If you are a fan of Sarah Palin, you will loathe this movie. If you hate Sarah Palin, large swaths of this movie will be more thrilling than pornography.If you are somewhere in the middle, you will find yourself wondering why you’re watching big-name actors reenact extremely recent events, with limited new revelations, insight, or lessons from it all.
He is probably right that how you react to this film will be proportionate to the strength of your feelings about Sarah Palin. But, again, he also goes to great lengths to dismiss the film’s relevance.

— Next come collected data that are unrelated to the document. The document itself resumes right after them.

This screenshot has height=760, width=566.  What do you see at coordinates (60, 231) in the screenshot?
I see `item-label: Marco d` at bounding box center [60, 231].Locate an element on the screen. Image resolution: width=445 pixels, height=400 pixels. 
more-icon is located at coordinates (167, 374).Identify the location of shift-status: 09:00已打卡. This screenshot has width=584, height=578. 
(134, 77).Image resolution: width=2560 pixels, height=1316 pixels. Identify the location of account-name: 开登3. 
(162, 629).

Say what you like about Palin, she has shaped the political conversation in this country. It isn’t unreasonable to wonder how many of Santorum supporters secretly think that he’s the best they could do in the absence of Sarah Palin. How our candidates are selected and vetted is, I hope, never an irrelevant topic. In the same interview Steve Schmidt said it rather nicely:
But, look, I think it’s a story of when cynicism and idealism collide. When you have to do things necessary to win, to try to get in office to do the great things you want to do for the country and I think it showed a process of vetting that was debilitated by secrecy, that was compartmentalized, that failed, that led to a result that was reckless for the country and I think when you look back at that race, you see this person who is just so phenomenally talented at so many levels, an ability to connect but also someone who had a lot of flaws as someone running, you know, to be in the national command authority who clearly wasn’t prepared.”

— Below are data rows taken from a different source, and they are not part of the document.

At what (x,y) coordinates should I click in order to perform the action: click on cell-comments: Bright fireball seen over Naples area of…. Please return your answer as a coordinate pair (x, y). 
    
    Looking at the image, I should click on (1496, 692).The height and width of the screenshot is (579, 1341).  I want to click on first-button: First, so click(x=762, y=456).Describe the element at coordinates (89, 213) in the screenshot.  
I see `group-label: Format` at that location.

So, yeah, it does seem pretty relevant.
There are many out there who can still envision Sarah Palin as a great president. Any negatives about her are easily attributed to the liberal media or Obama’s smear machine or aliens, but they will never see Palin as a flawed candidate. I just don’t have much to say to these folks.
Then there are the Jim Geraghtys. His critique of the movie never quite rose to the level of actually defending Palin’s selection for Vice-President because even he understands that she was an indefensible choice. So he is left with framing the story as old news and blemished with false facts. He squirms in his chair looking for excuses for people to not watch the movie rather than having the cajones to say something as simple as “Whew! Dodged a bullet.”